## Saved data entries
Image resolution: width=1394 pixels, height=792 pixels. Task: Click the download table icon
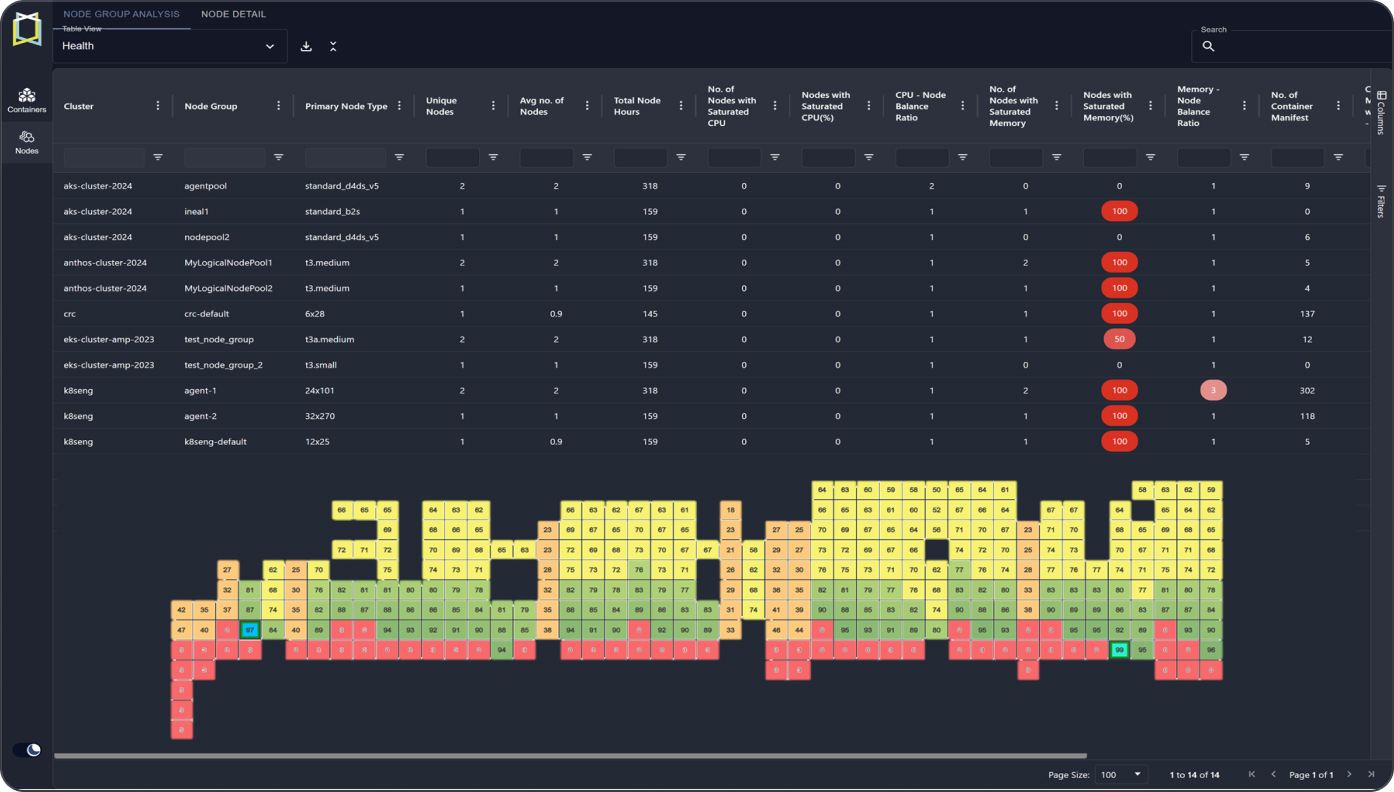(x=306, y=47)
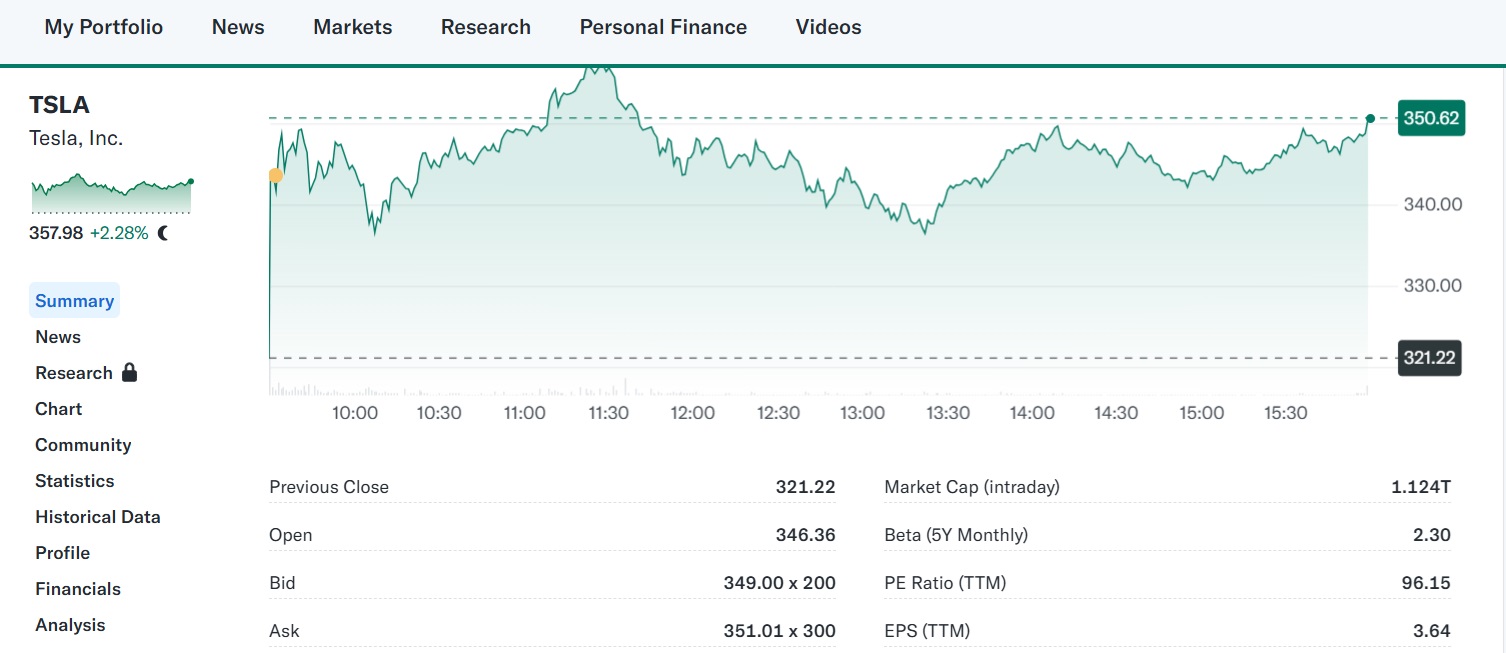Switch to the Chart view for TSLA
1506x653 pixels.
pos(58,408)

## Task description
Your answer must be an exact copy of the records, free of images.

## Response to this exercise
Image resolution: width=1394 pixels, height=792 pixels. Task: Click the download table icon
(x=306, y=47)
Switch to the Chart view for TSLA
1506x653 pixels.
pos(58,408)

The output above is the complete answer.